Looks like a great guy--a geologist and a mountaineer. Here's a wonderful tribute/obituary in the San Jose Mercury News.
Thanks for posting this cascadetraverser ~z
Just an excerpt: Rowland attended Stanford University as an undergraduate. A fortuitous college summer job as a geologic field assistant in Alaska set him on the path to his life's work as a mountaineering geologist. He pursued graduate studies in geology at the University of Washington. Upon receiving his PhD in 1961, he was hired by the U. S. Geological Survey in Menlo Park, CA. He spent a season in Antarctica, and then over the next 34 years went on to write professional papers and create geologic maps of Kentucky, the Moon, Nevada, the Olympic Peninsula, and the North Cascades. He served several years as Chief of the Branch of Western Regional Geology. After his retirement in 1995, he stayed on at the Survey as Geologist Emeritus, where he continued to publish geologic maps of his beloved North Cascades.

[Recorded data]
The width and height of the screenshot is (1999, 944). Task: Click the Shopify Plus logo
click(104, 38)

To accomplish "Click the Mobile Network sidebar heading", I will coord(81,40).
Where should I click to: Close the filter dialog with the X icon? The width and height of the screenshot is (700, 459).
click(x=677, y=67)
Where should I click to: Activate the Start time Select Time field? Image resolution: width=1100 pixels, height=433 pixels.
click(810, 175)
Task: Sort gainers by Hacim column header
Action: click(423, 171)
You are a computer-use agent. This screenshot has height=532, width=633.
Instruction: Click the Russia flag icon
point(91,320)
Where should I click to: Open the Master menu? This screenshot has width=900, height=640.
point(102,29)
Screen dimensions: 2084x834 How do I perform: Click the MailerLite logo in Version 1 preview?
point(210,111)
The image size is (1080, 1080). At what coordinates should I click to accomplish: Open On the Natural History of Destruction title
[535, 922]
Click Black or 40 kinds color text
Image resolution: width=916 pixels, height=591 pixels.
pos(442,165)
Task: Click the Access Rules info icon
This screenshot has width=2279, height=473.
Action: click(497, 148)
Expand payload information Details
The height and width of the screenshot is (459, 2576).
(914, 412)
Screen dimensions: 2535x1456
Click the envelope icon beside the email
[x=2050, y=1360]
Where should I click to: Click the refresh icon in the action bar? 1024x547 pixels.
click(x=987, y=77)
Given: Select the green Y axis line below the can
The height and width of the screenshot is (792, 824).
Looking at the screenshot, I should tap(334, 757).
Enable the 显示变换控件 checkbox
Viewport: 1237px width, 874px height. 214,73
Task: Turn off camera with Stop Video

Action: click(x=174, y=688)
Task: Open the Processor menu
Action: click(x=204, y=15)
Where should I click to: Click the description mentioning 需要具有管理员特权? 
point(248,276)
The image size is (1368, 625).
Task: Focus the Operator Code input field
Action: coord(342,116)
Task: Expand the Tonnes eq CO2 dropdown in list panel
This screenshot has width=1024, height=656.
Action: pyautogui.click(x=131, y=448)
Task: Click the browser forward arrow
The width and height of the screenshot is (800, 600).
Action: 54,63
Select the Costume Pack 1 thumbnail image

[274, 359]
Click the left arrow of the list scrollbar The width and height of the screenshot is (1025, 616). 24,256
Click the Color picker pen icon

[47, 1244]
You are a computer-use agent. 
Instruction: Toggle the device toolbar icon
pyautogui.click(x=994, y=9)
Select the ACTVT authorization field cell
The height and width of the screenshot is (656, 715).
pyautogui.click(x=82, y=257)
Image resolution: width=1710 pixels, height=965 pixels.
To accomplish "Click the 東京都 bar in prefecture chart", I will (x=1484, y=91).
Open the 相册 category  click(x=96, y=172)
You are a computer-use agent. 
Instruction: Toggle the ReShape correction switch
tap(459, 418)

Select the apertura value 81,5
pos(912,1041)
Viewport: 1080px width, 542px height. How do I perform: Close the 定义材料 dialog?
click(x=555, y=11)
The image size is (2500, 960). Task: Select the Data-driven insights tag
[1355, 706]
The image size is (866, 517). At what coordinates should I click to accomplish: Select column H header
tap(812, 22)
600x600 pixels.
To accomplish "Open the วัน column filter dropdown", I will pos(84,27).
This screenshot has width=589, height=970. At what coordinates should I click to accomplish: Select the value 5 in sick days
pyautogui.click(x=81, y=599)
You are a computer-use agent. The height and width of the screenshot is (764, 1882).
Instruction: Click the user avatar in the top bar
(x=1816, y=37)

*WRITTEN TASKS*.
1) Answer these questions from the post about Rowland:
(a) Which newspaper ran the tribute?
(b) Where was Rowland's college summer job as a geologic field assistant?
(c) In what year did Rowland retire?
2) Please format the rows as a JSON list of strings, one string per line, leaving out blank lines. Begin with the first line of the rows and go on through the line that contains "point(102,29)".

*ANSWERS FOR THE TASKS*.
1)
(a) The San Jose Mercury News
(b) Alaska
(c) 1995

2)
[
  "The width and height of the screenshot is (1999, 944). Task: Click the Shopify Plus logo",
  "click(104, 38)",
  "To accomplish \"Click the Mobile Network sidebar heading\", I will coord(81,40).",
  "Where should I click to: Close the filter dialog with the X icon? The width and height of the screenshot is (700, 459).",
  "click(x=677, y=67)",
  "Where should I click to: Activate the Start time Select Time field? Image resolution: width=1100 pixels, height=433 pixels.",
  "click(810, 175)",
  "Task: Sort gainers by Hacim column header",
  "Action: click(423, 171)",
  "You are a computer-use agent. This screenshot has height=532, width=633.",
  "Instruction: Click the Russia flag icon",
  "point(91,320)",
  "Where should I click to: Open the Master menu? This screenshot has width=900, height=640.",
  "point(102,29)"
]